◆ Try it
In the entries below, find the lines that include "window" and give their number as the whole reply.

(Extracted records)
-------

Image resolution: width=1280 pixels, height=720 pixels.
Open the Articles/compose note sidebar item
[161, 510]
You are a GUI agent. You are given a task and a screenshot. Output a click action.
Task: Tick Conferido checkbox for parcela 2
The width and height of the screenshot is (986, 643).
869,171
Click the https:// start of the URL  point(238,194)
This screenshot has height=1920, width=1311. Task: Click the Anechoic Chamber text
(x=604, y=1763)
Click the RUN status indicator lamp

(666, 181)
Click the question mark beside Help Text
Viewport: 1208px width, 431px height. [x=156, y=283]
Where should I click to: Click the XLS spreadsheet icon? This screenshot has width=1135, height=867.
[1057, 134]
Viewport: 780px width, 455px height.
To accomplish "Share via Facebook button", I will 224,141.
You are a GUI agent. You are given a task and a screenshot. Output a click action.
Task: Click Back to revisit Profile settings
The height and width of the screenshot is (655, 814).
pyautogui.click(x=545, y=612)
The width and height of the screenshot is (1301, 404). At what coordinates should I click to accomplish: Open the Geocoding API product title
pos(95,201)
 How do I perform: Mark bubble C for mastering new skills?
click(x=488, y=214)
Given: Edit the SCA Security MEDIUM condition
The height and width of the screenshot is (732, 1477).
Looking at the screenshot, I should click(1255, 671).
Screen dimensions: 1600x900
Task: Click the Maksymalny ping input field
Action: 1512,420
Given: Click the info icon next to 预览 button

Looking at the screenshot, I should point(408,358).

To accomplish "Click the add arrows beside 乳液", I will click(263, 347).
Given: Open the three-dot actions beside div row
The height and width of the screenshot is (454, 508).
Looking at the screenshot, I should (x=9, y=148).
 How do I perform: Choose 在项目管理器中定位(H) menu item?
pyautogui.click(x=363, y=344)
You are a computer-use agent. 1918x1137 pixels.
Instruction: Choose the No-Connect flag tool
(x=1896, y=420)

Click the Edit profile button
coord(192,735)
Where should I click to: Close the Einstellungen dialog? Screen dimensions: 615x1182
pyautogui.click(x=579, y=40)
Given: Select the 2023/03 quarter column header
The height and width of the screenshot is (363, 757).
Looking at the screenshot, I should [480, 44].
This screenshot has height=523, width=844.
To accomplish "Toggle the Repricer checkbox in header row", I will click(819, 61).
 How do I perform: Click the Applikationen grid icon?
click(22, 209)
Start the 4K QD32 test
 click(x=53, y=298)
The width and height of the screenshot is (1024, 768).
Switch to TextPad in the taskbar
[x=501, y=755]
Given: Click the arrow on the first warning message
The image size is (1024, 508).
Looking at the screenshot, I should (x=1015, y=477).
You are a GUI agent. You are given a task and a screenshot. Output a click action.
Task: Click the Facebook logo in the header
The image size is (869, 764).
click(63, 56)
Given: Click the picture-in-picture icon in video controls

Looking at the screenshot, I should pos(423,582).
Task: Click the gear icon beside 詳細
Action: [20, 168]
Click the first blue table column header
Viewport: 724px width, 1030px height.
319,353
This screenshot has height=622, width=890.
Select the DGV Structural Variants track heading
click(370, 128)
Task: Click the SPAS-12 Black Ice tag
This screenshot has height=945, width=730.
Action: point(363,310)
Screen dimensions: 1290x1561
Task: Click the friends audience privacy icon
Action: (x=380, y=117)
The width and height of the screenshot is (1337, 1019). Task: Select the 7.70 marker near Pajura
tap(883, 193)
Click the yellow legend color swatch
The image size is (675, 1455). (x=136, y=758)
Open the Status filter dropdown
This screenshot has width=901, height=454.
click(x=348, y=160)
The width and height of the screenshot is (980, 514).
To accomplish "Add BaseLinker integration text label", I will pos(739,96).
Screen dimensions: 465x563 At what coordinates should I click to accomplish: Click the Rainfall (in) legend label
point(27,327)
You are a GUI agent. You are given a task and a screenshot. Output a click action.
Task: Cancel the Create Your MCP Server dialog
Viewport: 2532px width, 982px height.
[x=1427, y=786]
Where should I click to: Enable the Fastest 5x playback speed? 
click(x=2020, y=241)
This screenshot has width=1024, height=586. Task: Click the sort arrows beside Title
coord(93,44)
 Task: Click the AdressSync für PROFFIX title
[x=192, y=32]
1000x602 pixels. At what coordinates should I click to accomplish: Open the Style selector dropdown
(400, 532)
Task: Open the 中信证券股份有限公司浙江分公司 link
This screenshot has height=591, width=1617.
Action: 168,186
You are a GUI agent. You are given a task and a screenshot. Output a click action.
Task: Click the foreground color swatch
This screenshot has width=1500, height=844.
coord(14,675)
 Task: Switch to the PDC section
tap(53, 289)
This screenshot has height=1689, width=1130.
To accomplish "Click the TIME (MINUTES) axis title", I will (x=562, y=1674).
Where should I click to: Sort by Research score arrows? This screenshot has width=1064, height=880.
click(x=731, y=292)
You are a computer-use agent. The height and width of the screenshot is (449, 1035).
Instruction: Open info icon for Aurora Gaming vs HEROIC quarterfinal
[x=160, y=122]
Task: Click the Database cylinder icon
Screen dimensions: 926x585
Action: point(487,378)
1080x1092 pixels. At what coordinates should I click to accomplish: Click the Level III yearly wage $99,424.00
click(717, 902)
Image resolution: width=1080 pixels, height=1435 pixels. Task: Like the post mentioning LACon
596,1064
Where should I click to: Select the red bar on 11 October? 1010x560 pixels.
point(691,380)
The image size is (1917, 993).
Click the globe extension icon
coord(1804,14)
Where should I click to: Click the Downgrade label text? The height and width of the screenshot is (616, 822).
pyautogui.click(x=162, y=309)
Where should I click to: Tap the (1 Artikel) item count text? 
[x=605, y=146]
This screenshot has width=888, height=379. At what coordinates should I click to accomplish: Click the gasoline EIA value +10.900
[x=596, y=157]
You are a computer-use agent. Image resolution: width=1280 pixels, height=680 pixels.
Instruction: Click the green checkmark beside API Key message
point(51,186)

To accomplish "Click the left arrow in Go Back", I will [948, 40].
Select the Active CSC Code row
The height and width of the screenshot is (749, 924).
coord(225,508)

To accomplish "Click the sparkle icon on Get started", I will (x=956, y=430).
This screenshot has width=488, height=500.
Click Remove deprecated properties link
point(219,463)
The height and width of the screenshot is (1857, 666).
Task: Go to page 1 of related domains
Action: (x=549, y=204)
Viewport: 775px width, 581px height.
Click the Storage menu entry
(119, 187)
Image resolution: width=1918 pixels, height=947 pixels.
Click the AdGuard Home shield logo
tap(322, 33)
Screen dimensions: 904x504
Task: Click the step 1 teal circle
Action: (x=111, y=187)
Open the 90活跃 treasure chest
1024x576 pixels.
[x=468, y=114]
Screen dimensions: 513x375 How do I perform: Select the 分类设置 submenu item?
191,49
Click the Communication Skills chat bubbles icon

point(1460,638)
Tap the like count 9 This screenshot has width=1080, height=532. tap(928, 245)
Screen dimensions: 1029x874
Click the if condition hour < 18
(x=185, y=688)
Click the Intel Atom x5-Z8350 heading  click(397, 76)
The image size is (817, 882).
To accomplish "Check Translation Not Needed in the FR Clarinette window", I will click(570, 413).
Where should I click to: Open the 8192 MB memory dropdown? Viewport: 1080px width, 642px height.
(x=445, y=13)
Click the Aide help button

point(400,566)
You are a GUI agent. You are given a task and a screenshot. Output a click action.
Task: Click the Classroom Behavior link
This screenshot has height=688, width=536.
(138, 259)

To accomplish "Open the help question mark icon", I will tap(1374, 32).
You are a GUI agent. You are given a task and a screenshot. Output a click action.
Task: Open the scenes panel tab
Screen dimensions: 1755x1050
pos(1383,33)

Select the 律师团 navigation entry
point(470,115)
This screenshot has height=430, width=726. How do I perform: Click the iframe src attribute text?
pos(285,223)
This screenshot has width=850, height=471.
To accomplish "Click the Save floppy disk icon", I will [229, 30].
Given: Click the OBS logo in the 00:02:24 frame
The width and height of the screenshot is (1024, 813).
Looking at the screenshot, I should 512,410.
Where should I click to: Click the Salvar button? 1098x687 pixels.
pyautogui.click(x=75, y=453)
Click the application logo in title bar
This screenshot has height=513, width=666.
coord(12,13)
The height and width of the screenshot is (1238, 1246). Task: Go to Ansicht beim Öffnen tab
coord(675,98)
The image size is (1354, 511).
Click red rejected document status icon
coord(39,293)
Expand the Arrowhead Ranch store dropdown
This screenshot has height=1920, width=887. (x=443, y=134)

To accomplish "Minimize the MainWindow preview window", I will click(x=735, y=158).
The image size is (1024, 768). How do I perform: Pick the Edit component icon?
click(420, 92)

-------

◆ Output of the exercise
2